▸ **Text for analysis**:
The proxy indicators of food security status used in this study to support the ten items for assessment of food security also showed that significant number of PLWHA on ART 59.6% and 55.8% had low mean meal frequency and dietary diversity score, respectively. Similar findings were documented in Côte d’Ivoire and Uganda [22, 23].

Educational status was one of the predictors of food insecurity with PLWHA’s whose educational status is lesser than elementary level being more likely to be food insecure than those who educated higher than elementary level. This finding is consistent with the findings of other reports [21, 24, 25]. Educated PLWHA will have an opportunity to involve in better income generation activity than less educated and may fulfill their dietary needs. Average family monthly income was one also of the predictors of food insecurity status with PLWHA in households earning average family monthly income less than 100 USD per month being more likely to be food insecure compared to those earning more. Another study also reported that PLWHAs earning less than 10, 000 Canadian dollars per year were 4 times more likely to be food insecure [21]. Findings of the longitudinal study done in Jimma zone to assess adolescent’s food security also showed family socioeconomic status has significance association with food insecurity [26]. People living in food constrained households share similar shocks which might be rather worse for PLWHAs owing to the discrimination that becomes fueled due to the shortages of food or others resources to purchase food. This has significant programmatic implication in that addressing the poverty and food insecurity issues among PLWHA is a critical element in achieving a better treatment and clinical outcome to ART. PLWHAs might even face economic problems due to cut down of their earnings due to frequent sickness days that they have passed. Additionally, unemployment promotes poverty, which contributes to food insecurity [25, 27, 28]. In the same manner, the mood changes produced by the lack of a steady job can impact compliance with treatment and medical appointments related to the person’s HIV condition [29]. The lessons learned from the early phase of the HIV Equity Initiative (HEI) was that the context of poverty factors such as lack of access to transport, food insecurity, and user fees for medical care, posed more significant barriers to adhering to long-term therapy than a patient’s individual behavior [30] and the most likely cause of non adherence to antiretroviral (ARV) drug therapy [31].

▸ **Check your understanding**:
[A] Answer these questions from the text on food insecurity among people living with HIV:
(i) What percentage of PLWHA on ART had a low mean meal frequency?
(ii) Below what average family monthly income were households more likely to be food insecure?
(iii) How many times more likely to be food insecure were PLWHAs earning less than 10,000 Canadian dollars per year?
[B] Reproduce a section of the text on food insecurity among people living with HIV word for word. Begin at the words "The proxy indicators" and stop after "Uganda [22, 23].".

▸ **Recorded information**:
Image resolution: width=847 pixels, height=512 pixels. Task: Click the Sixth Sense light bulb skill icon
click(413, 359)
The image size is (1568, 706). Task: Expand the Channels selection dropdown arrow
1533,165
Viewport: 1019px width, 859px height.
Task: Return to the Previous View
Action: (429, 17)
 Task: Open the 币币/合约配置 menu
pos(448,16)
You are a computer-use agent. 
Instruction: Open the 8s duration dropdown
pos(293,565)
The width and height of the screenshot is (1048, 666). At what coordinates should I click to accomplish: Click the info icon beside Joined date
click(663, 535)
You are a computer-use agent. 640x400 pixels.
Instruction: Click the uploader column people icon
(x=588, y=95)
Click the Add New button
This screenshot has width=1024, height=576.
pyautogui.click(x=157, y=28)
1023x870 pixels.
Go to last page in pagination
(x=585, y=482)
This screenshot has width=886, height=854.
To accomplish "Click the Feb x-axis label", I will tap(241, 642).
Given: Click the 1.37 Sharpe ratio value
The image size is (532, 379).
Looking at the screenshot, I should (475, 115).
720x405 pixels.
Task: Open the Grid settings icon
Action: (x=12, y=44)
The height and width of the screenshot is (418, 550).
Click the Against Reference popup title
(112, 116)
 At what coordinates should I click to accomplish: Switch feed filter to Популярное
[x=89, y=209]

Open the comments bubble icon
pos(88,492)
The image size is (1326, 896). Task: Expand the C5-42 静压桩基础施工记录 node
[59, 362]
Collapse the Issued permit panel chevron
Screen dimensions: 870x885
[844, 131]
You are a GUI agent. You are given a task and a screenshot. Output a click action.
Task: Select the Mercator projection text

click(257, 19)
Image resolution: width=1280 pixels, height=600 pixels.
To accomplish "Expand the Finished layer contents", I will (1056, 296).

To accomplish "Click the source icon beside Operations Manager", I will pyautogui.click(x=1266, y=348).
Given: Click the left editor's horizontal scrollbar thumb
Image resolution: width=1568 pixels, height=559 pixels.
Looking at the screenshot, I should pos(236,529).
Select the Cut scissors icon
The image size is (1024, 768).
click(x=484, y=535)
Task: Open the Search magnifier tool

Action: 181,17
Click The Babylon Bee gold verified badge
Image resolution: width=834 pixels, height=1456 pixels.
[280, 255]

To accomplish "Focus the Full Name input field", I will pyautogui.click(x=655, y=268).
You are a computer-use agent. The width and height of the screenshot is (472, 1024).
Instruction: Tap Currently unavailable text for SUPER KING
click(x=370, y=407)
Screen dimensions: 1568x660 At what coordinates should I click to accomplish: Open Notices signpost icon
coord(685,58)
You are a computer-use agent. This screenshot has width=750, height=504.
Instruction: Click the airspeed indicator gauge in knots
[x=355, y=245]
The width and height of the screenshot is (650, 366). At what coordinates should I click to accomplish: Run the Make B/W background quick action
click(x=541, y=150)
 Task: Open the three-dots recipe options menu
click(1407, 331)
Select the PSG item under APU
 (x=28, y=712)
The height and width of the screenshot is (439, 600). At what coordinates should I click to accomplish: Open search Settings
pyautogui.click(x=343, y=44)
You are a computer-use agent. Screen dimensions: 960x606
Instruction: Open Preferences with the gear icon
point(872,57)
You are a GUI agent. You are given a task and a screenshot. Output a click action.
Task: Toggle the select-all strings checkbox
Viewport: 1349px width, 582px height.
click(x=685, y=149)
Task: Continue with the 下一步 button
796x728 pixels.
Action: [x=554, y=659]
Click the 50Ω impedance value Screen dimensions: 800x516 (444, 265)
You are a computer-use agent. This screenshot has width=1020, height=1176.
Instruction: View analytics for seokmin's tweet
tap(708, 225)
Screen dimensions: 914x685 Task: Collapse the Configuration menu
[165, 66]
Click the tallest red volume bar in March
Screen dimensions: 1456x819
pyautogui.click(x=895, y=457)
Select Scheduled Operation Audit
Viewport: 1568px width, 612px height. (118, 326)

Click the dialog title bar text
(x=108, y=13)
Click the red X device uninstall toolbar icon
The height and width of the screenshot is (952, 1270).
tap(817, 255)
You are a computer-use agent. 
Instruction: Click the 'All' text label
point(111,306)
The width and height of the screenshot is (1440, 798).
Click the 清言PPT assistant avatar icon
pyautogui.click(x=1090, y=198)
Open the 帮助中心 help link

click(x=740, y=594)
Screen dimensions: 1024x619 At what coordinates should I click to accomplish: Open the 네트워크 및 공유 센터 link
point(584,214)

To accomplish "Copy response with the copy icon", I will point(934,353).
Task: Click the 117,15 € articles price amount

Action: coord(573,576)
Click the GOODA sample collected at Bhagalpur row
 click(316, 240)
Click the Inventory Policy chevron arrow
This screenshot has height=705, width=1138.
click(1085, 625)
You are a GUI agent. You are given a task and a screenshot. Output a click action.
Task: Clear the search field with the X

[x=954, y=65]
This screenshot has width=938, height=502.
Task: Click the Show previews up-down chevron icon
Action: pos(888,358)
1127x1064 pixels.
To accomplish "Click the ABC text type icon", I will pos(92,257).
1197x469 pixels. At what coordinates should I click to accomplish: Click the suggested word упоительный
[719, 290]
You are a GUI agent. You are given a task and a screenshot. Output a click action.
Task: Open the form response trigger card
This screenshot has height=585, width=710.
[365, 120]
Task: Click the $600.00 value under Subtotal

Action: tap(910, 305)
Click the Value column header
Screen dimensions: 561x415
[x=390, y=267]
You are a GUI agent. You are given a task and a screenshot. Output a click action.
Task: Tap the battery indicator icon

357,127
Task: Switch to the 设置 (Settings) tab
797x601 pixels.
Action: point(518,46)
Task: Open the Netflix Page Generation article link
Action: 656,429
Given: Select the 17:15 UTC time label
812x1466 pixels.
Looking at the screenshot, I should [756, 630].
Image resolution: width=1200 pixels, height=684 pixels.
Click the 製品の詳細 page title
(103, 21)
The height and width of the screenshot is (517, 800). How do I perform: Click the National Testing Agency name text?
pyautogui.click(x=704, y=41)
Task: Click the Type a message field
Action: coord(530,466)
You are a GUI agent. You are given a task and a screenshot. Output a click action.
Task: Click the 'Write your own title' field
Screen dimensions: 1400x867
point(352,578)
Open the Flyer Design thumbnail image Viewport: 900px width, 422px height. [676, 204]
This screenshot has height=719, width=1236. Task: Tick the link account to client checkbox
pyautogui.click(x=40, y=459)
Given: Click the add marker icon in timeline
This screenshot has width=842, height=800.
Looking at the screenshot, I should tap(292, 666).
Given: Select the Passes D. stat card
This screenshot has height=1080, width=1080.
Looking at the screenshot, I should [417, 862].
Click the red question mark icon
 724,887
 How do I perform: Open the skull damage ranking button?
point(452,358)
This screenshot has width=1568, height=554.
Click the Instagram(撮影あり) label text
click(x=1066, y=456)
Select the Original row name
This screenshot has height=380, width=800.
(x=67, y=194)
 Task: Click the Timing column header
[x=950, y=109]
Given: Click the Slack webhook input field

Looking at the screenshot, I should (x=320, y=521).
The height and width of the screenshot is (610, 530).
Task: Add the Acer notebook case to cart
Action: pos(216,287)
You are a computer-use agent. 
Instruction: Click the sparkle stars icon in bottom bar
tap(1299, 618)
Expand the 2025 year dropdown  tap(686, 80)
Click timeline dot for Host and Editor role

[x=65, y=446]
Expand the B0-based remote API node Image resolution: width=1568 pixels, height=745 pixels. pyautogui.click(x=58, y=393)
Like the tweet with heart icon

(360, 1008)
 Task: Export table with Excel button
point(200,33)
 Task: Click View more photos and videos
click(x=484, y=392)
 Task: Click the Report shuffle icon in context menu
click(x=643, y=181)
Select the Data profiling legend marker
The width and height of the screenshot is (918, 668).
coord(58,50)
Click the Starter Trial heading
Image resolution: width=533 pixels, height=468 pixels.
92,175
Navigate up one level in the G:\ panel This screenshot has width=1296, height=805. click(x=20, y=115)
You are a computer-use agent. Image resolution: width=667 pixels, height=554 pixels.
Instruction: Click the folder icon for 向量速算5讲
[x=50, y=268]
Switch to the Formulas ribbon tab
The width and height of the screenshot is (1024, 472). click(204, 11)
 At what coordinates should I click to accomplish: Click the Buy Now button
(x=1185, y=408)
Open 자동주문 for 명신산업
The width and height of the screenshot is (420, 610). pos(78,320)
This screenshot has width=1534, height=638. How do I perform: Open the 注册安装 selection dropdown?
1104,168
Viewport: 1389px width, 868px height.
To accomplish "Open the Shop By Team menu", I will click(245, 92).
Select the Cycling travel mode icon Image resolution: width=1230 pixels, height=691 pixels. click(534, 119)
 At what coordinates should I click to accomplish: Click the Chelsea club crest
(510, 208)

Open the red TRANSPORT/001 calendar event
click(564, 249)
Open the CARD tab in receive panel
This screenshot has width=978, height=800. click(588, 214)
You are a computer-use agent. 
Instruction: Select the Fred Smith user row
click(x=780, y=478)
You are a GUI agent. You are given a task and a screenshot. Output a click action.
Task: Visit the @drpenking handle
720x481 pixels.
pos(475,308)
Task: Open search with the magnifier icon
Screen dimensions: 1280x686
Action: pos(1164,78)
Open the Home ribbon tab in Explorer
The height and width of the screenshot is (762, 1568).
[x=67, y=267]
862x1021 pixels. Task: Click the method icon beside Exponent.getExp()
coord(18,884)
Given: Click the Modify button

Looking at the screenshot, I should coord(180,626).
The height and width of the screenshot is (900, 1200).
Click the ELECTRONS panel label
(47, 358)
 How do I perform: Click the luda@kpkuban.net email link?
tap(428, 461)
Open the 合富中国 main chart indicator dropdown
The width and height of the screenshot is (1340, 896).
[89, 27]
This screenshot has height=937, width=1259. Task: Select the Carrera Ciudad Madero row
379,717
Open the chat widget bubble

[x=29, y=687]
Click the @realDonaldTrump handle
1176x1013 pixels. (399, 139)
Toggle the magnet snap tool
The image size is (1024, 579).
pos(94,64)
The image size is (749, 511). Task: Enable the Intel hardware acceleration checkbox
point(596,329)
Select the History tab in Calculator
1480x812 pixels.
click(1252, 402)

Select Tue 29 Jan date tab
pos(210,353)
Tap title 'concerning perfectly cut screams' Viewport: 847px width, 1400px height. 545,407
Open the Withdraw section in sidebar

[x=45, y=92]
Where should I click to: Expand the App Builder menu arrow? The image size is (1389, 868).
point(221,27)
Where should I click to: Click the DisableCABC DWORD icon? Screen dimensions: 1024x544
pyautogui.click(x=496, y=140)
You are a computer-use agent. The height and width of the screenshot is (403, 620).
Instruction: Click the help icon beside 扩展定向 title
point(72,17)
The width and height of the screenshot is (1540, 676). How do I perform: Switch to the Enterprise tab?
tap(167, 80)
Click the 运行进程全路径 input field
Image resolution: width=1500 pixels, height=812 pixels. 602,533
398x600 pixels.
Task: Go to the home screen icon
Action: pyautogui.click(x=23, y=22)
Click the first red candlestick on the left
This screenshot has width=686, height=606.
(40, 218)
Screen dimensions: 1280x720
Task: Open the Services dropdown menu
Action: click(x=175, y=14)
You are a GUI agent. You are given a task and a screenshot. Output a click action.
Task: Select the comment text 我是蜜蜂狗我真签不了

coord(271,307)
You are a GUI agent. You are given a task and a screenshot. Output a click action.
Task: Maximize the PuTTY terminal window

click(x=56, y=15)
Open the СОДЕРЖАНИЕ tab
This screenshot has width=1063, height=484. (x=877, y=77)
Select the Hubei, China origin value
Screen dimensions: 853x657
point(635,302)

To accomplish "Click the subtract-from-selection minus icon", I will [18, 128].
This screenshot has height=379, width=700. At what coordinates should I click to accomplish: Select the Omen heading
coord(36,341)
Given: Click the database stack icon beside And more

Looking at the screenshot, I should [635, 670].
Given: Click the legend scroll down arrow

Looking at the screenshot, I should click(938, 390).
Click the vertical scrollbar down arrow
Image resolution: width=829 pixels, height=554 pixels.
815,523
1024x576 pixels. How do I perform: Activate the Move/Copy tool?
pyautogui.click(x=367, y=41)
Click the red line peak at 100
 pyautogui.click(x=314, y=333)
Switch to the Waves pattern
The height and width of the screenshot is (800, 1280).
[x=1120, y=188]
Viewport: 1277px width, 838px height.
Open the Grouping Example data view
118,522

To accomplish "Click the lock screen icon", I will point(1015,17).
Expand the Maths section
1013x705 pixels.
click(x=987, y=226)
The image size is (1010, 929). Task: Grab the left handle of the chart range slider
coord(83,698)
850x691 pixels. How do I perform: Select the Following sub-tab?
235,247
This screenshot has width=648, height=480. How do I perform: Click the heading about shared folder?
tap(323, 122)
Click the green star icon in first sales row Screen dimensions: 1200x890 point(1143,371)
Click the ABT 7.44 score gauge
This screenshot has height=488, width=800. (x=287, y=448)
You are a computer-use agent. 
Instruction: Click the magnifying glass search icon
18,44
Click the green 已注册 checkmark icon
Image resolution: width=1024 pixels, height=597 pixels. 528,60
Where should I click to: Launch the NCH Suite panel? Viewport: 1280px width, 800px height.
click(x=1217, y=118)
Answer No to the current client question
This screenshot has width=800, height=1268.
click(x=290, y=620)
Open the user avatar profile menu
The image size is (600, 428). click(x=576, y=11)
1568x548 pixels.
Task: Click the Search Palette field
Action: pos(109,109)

▸ **Solution set**:
[A]
(i) 59.6%
(ii) 100 USD per month
(iii) 4 times

[B]
The proxy indicators of food security status used in this study to support the ten items for assessment of food security also showed that significant number of PLWHA on ART 59.6% and 55.8% had low mean meal frequency and dietary diversity score, respectively. Similar findings were documented in Côte d’Ivoire and Uganda [22, 23].